Return every one of the following items verbatim, with no changes of any kind.

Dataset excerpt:
══════════
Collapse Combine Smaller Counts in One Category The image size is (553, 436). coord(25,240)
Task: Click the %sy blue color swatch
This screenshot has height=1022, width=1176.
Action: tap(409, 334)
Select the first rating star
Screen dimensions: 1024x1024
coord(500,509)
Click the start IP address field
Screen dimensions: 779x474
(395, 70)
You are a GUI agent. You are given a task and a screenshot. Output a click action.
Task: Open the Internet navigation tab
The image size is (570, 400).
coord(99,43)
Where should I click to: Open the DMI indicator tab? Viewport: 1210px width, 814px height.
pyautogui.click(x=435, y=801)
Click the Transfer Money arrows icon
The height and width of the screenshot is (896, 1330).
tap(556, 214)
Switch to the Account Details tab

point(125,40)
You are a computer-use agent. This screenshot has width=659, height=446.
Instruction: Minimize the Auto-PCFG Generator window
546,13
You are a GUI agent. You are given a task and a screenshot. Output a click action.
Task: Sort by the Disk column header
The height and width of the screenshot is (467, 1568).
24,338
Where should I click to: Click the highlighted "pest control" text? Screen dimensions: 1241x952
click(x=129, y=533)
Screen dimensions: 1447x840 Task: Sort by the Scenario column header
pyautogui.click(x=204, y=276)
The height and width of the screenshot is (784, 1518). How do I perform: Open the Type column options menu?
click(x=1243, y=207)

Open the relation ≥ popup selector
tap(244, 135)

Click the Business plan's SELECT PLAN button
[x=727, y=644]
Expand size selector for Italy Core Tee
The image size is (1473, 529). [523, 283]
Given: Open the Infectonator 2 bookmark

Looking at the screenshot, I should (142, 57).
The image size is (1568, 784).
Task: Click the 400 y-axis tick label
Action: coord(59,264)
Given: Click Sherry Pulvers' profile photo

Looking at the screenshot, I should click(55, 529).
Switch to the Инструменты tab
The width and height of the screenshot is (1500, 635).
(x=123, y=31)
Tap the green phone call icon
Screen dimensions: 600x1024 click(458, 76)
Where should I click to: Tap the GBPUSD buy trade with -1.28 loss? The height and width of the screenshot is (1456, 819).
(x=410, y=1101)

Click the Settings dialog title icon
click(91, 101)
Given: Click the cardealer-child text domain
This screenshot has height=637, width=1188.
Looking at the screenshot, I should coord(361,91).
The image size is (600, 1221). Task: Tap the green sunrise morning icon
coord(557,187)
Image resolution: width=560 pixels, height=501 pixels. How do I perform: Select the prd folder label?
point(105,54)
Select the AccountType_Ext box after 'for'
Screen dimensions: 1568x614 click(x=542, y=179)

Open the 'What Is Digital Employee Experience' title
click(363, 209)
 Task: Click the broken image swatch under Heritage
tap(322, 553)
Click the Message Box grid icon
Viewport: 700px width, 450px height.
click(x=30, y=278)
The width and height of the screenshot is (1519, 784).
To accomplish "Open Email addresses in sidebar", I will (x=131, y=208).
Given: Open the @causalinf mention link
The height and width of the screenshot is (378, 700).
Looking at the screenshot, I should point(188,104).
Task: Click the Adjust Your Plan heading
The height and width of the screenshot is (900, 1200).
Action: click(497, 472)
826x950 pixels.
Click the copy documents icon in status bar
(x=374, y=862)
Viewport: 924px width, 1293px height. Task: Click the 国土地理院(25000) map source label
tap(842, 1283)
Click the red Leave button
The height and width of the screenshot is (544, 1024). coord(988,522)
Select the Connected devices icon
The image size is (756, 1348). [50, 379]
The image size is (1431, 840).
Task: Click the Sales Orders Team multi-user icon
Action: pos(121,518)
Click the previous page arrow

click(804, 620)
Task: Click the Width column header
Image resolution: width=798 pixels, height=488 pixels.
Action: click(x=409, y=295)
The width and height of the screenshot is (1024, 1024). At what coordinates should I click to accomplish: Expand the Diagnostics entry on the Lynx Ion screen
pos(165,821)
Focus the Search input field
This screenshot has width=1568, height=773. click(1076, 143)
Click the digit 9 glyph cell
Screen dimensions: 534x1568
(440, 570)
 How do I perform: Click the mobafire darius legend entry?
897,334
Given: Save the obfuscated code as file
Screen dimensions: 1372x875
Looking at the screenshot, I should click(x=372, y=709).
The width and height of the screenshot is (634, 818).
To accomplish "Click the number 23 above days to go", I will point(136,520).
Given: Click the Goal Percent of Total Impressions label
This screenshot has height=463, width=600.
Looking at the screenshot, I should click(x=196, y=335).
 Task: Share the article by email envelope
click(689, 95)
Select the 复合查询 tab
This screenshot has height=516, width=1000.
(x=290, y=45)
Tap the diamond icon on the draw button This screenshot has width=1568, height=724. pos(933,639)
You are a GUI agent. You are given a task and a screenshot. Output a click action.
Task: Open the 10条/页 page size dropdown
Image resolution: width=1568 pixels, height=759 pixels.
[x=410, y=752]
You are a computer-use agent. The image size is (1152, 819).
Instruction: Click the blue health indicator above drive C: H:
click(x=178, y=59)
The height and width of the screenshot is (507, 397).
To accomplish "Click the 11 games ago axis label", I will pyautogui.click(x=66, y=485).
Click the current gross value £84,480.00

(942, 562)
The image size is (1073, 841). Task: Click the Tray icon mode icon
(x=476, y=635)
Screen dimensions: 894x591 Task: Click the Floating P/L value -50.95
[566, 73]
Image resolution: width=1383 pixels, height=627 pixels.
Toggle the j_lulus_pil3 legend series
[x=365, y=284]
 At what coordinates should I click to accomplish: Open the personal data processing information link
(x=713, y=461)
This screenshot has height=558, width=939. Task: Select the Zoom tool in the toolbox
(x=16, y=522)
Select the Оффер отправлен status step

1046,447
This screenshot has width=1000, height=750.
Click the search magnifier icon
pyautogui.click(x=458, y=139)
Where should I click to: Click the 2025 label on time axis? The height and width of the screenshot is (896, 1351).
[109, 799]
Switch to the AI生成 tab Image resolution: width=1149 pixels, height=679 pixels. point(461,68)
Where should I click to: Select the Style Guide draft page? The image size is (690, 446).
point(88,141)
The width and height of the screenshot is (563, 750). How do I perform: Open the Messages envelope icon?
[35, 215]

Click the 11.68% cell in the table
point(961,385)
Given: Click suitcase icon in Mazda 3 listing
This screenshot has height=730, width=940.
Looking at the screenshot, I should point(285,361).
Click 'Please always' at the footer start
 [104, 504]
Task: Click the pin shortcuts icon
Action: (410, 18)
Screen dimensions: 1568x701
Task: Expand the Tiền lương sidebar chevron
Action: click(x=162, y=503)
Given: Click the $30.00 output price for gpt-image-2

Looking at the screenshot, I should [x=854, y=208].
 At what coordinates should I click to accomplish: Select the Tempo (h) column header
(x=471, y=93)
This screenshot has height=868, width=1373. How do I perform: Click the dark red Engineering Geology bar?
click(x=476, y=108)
══════════
Exercise solution:
Collapse Combine Smaller Counts in One Category The image size is (553, 436). coord(25,240)
Task: Click the %sy blue color swatch
This screenshot has height=1022, width=1176.
Action: tap(409, 334)
Select the first rating star
Screen dimensions: 1024x1024
coord(500,509)
Click the start IP address field
Screen dimensions: 779x474
(395, 70)
You are a GUI agent. You are given a task and a screenshot. Output a click action.
Task: Open the Internet navigation tab
The image size is (570, 400).
coord(99,43)
Where should I click to: Open the DMI indicator tab? Viewport: 1210px width, 814px height.
pyautogui.click(x=435, y=801)
Click the Transfer Money arrows icon
The height and width of the screenshot is (896, 1330).
tap(556, 214)
Switch to the Account Details tab

point(125,40)
You are a computer-use agent. This screenshot has width=659, height=446.
Instruction: Minimize the Auto-PCFG Generator window
546,13
You are a GUI agent. You are given a task and a screenshot. Output a click action.
Task: Sort by the Disk column header
The height and width of the screenshot is (467, 1568).
24,338
Where should I click to: Click the highlighted "pest control" text? Screen dimensions: 1241x952
click(x=129, y=533)
Screen dimensions: 1447x840 Task: Sort by the Scenario column header
pyautogui.click(x=204, y=276)
The height and width of the screenshot is (784, 1518). How do I perform: Open the Type column options menu?
click(x=1243, y=207)

Open the relation ≥ popup selector
tap(244, 135)

Click the Business plan's SELECT PLAN button
[x=727, y=644]
Expand size selector for Italy Core Tee
The image size is (1473, 529). [523, 283]
Given: Open the Infectonator 2 bookmark

Looking at the screenshot, I should (142, 57).
The image size is (1568, 784).
Task: Click the 400 y-axis tick label
Action: coord(59,264)
Given: Click Sherry Pulvers' profile photo

Looking at the screenshot, I should click(55, 529).
Switch to the Инструменты tab
The width and height of the screenshot is (1500, 635).
(x=123, y=31)
Tap the green phone call icon
Screen dimensions: 600x1024 click(458, 76)
Where should I click to: Tap the GBPUSD buy trade with -1.28 loss? The height and width of the screenshot is (1456, 819).
(x=410, y=1101)

Click the Settings dialog title icon
click(91, 101)
Given: Click the cardealer-child text domain
This screenshot has height=637, width=1188.
Looking at the screenshot, I should coord(361,91).
The image size is (600, 1221). Task: Tap the green sunrise morning icon
coord(557,187)
Image resolution: width=560 pixels, height=501 pixels. How do I perform: Select the prd folder label?
point(105,54)
Select the AccountType_Ext box after 'for'
Screen dimensions: 1568x614 click(x=542, y=179)

Open the 'What Is Digital Employee Experience' title
click(363, 209)
 Task: Click the broken image swatch under Heritage
tap(322, 553)
Click the Message Box grid icon
Viewport: 700px width, 450px height.
click(x=30, y=278)
The width and height of the screenshot is (1519, 784).
To accomplish "Open Email addresses in sidebar", I will (x=131, y=208).
Given: Open the @causalinf mention link
The height and width of the screenshot is (378, 700).
Looking at the screenshot, I should point(188,104).
Task: Click the Adjust Your Plan heading
The height and width of the screenshot is (900, 1200).
Action: click(497, 472)
826x950 pixels.
Click the copy documents icon in status bar
(x=374, y=862)
Viewport: 924px width, 1293px height. Task: Click the 国土地理院(25000) map source label
tap(842, 1283)
Click the red Leave button
The height and width of the screenshot is (544, 1024). coord(988,522)
Select the Connected devices icon
The image size is (756, 1348). [50, 379]
The image size is (1431, 840).
Task: Click the Sales Orders Team multi-user icon
Action: pos(121,518)
Click the previous page arrow

click(804, 620)
Task: Click the Width column header
Image resolution: width=798 pixels, height=488 pixels.
Action: click(x=409, y=295)
The width and height of the screenshot is (1024, 1024). At what coordinates should I click to accomplish: Expand the Diagnostics entry on the Lynx Ion screen
pos(165,821)
Focus the Search input field
This screenshot has width=1568, height=773. click(1076, 143)
Click the digit 9 glyph cell
Screen dimensions: 534x1568
(440, 570)
 How do I perform: Click the mobafire darius legend entry?
897,334
Given: Save the obfuscated code as file
Screen dimensions: 1372x875
Looking at the screenshot, I should click(x=372, y=709).
The width and height of the screenshot is (634, 818).
To accomplish "Click the number 23 above days to go", I will point(136,520).
Given: Click the Goal Percent of Total Impressions label
This screenshot has height=463, width=600.
Looking at the screenshot, I should click(x=196, y=335).
 Task: Share the article by email envelope
click(689, 95)
Select the 复合查询 tab
This screenshot has height=516, width=1000.
(x=290, y=45)
Tap the diamond icon on the draw button This screenshot has width=1568, height=724. pos(933,639)
You are a GUI agent. You are given a task and a screenshot. Output a click action.
Task: Open the 10条/页 page size dropdown
Image resolution: width=1568 pixels, height=759 pixels.
[x=410, y=752]
You are a computer-use agent. The image size is (1152, 819).
Instruction: Click the blue health indicator above drive C: H:
click(x=178, y=59)
The height and width of the screenshot is (507, 397).
To accomplish "Click the 11 games ago axis label", I will pyautogui.click(x=66, y=485).
Click the current gross value £84,480.00

(942, 562)
The image size is (1073, 841). Task: Click the Tray icon mode icon
(x=476, y=635)
Screen dimensions: 894x591 Task: Click the Floating P/L value -50.95
[566, 73]
Image resolution: width=1383 pixels, height=627 pixels.
Toggle the j_lulus_pil3 legend series
[x=365, y=284]
 At what coordinates should I click to accomplish: Open the personal data processing information link
(x=713, y=461)
This screenshot has height=558, width=939. Task: Select the Zoom tool in the toolbox
(x=16, y=522)
Select the Оффер отправлен status step

1046,447
This screenshot has width=1000, height=750.
Click the search magnifier icon
pyautogui.click(x=458, y=139)
Where should I click to: Click the 2025 label on time axis? The height and width of the screenshot is (896, 1351).
[109, 799]
Switch to the AI生成 tab Image resolution: width=1149 pixels, height=679 pixels. point(461,68)
Where should I click to: Select the Style Guide draft page? The image size is (690, 446).
point(88,141)
The width and height of the screenshot is (563, 750). How do I perform: Open the Messages envelope icon?
[35, 215]

Click the 11.68% cell in the table
point(961,385)
Given: Click suitcase icon in Mazda 3 listing
This screenshot has height=730, width=940.
Looking at the screenshot, I should point(285,361).
Click 'Please always' at the footer start
 [104, 504]
Task: Click the pin shortcuts icon
Action: (410, 18)
Screen dimensions: 1568x701
Task: Expand the Tiền lương sidebar chevron
Action: click(x=162, y=503)
Given: Click the $30.00 output price for gpt-image-2

Looking at the screenshot, I should [x=854, y=208].
 At what coordinates should I click to accomplish: Select the Tempo (h) column header
(x=471, y=93)
This screenshot has height=868, width=1373. How do I perform: Click the dark red Engineering Geology bar?
click(x=476, y=108)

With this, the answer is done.